XVI
We met for coffee an hour before school.
“You’re Bloom, then?” she asked when I walked into the Denny’s.
“Yes, ma’am.”
“Clancy Duckett, Channel Seven,” and she shook my hand, giving me two firm pumps and a business card. “You’ve taken on quite a challenge. I’m impressed.”
“Thank you. And thank you for covering it.”
“Okay, Bloom, before we get into the preinterview, there’s a little paperwork here. Standard rights and agreement—name, image, story. No union, right? Good. Sign there, there, and there, date there and there, and initial this. And then this. And then this, this, this, and this. Yep. Yep. Okay, and I need to ask a few questions before we begin. Purely technical. Bloom is spelled B-L-U-M-E or B-L-O-O-M?”
“Double O,” I answered.
“And how do you want to be identified?”
I must have looked blank, or taken too long, because she added, “Under your name? You know: Gay? Bisexual? Transgender?”
“Oh . . . um . . . Well. Hmm . . .” I thought for a minute more, frowned, then brightened. “Hey! I’ve always been partial to ‘preen queen.’ Yes, yes, that’s good! That pretty much sums me up!”

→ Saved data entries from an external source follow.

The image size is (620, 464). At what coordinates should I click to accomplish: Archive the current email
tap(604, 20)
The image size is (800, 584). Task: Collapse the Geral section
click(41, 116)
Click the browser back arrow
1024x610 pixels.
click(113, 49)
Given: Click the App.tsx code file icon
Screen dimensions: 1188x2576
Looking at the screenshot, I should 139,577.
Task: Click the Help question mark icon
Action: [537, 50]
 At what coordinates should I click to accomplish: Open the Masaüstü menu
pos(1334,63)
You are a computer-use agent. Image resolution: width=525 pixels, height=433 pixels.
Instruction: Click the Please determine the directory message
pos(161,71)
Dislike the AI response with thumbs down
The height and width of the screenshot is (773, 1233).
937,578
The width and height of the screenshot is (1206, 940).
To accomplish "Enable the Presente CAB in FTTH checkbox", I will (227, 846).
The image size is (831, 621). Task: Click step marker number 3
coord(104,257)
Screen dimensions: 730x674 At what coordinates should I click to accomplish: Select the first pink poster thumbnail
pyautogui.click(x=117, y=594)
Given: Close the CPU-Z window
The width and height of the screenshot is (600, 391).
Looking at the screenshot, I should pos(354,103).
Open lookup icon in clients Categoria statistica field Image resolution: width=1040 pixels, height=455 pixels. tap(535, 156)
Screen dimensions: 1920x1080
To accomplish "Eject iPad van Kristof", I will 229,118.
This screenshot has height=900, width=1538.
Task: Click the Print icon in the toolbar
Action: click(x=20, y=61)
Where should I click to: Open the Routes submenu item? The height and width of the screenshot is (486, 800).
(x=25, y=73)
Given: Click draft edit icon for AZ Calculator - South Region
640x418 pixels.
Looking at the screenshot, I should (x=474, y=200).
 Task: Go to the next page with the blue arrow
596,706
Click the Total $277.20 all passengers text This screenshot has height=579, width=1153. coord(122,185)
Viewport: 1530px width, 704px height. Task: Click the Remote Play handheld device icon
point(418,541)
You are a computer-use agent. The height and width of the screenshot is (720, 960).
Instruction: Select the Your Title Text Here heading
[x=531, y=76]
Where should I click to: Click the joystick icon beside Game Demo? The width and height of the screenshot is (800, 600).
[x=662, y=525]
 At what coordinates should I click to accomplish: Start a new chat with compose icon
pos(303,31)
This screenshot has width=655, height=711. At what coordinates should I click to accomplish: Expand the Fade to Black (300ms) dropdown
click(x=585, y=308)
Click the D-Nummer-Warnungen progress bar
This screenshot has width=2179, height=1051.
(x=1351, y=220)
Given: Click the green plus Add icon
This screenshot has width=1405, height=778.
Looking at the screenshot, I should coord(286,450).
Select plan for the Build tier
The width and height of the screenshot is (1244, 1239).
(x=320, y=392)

She shook her head. “We should stick to established terms. Maybe something like ‘Gender-bender’? ‘Transvestite’?”
“What about ‘TRANSVISIONARY’?”
“Okay. Too vague. Could be a moving company. What about ‘gender illusionist’?”
“‘Gender obscurist?’” I countered. “Or ‘GENDER OBLIVIA-TOR! ’ ” I shouted, maybe a little too wild-eyed.
“Wooo. Wrong direction, Billy. Network. Keep it friendly. What about the standard ‘drag queen’?”
I closed my eyes and shook my head. “‘Twinkle queen?’ ‘Tinsel queen?’ No. No. Nothing old-school. More forward. Oh, hey! What about ‘GLITTEROID!’ That’s hot! Oh my God! That could actually take off!”
She was obviously getting frustrated. “Okay. Hey. I get it. Don’t like labels, huh? I hear ya. What about ‘visual artist?’ ‘Performance artist?’ Yeah? Okay?”
I was almost ready to give in when . . .
The fry cook looked out from the kitchen and did a double take when he saw my breathtaking androgyny. “FREAK!” he hissed under his breath—and we both looked at each other. Yeah?
“Oh, I’m totally down with ‘freak.’ I’m pretty used to it around here; in fact, I was already trying to reclaim it as my own.”
“Okay.” She smiled. “The title will say, Billy Bloom: Self-proclaimed Superfreak.”
We went through the questions she planned to ask, and walked me through the shots. She then looked at her watch, took a last gulp of coffee, and said: “We’ll start shooting in about half an hour. Does that give you enough time to get ready?”
“Oh, yeah,” I said, and ran off to find Mary Jane and begin the process of my drag.